Let’s Shape a Culture of Kindness in Our Workplace
“A little thought and a little kindness are often worth more than a great deal of money," - John Ruskin
We preach about kindness wherever we go, but do we practice them in our workplace? In a highly competitive environment, it’s challenging to spread kind words amid the stress, deadlines, and office politics. However, it’s possible. There are many ways to practice kindness towards our managers and colleagues on weekdays. Let’s start with something simple.
1. Expressing compliments and encouragements
Confidence boosts keep us going. When your colleague excels in his presentation or earns her first job promotion, be the one who throws the confetti. Celebrate with a round of compliments and tell your colleague they deserve it. Encouragements are always welcomed in a positive working culture. Be the colleague who spreads joy, not jealousy in a workplace.

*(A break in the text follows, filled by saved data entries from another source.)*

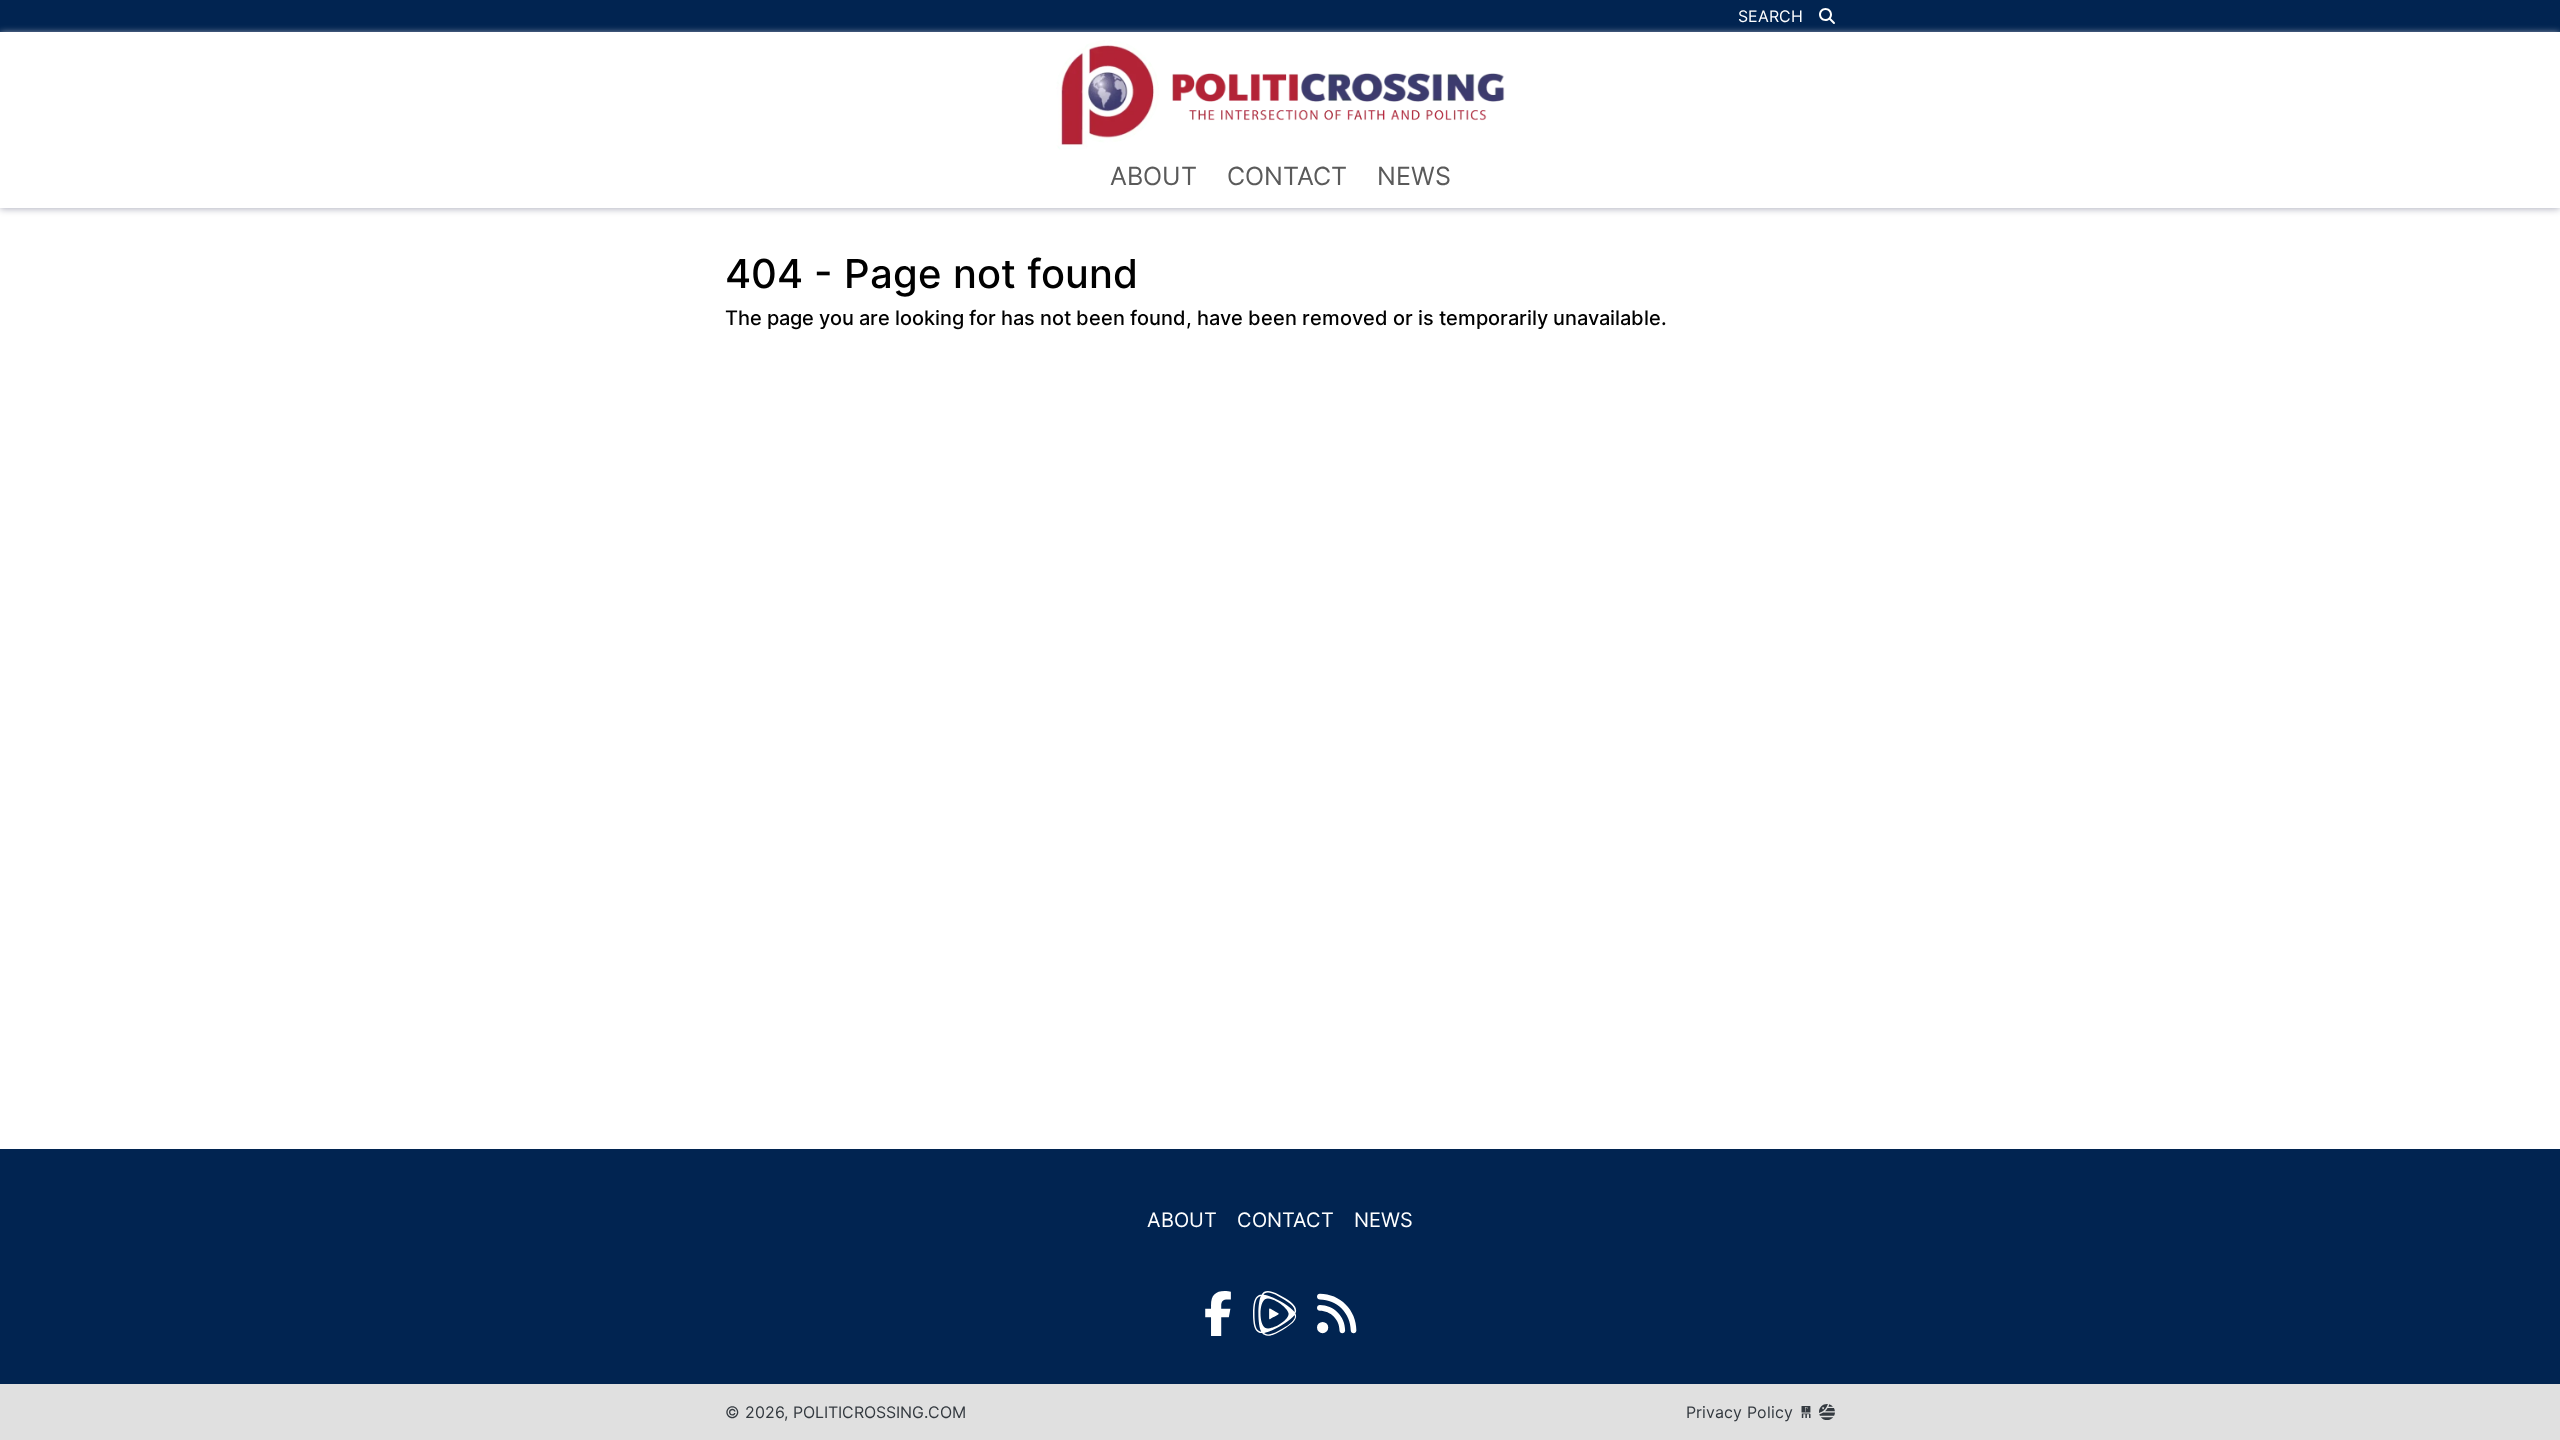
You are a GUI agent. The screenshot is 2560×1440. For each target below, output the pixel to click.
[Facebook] (1218, 1313)
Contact (1287, 176)
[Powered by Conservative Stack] (1827, 1412)
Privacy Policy (1739, 1412)
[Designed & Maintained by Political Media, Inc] (1806, 1412)
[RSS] (1336, 1313)
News (1414, 176)
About (1153, 176)
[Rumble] (1274, 1313)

2. Being helpful to others
If you have time to spare, a helping hand is always appreciated in the office. Look for someone in your workplace who could use the extra help and then, offer your assistance. If your colleague needs another volunteer for the company’s charity event or organiser for the boss’ birthday, let them know. Good karma comes to those who help others.
3. Asking a new colleague out for lunch
It’s tough for a new colleague or intern to socialise on their first day. Most of the time, they’re too shy to ask you out for lunch. How about you make the first move instead? Invite them out for lunch and introduce some great restaurants around your area. Lunchtime is the best chance to build a rapport with someone new in a laid-back atmosphere.
4. Buying someone coffee
Do you know a hard-working colleague who needs caffeine boost? The web developer who stayed back to fix a bug or the writer who arrived early to keep up with her deadlines? Surprise someone with a cup of coffee, and truthfully, this effort doesn’t cost much. In return, you’ll put a smile on their face, knowing there’s a colleague who is encouraging them to hustle on.
To paraphrase art critic John Ruskin, a little thought and kindness go a long way. It doesn’t take much effort to bring niceness into your workplace. If you know someone who needs help, let them know. If you notice a new colleague, ask them out for lunch. The foundation of a positive workplace culture is kindness, and it begins with you.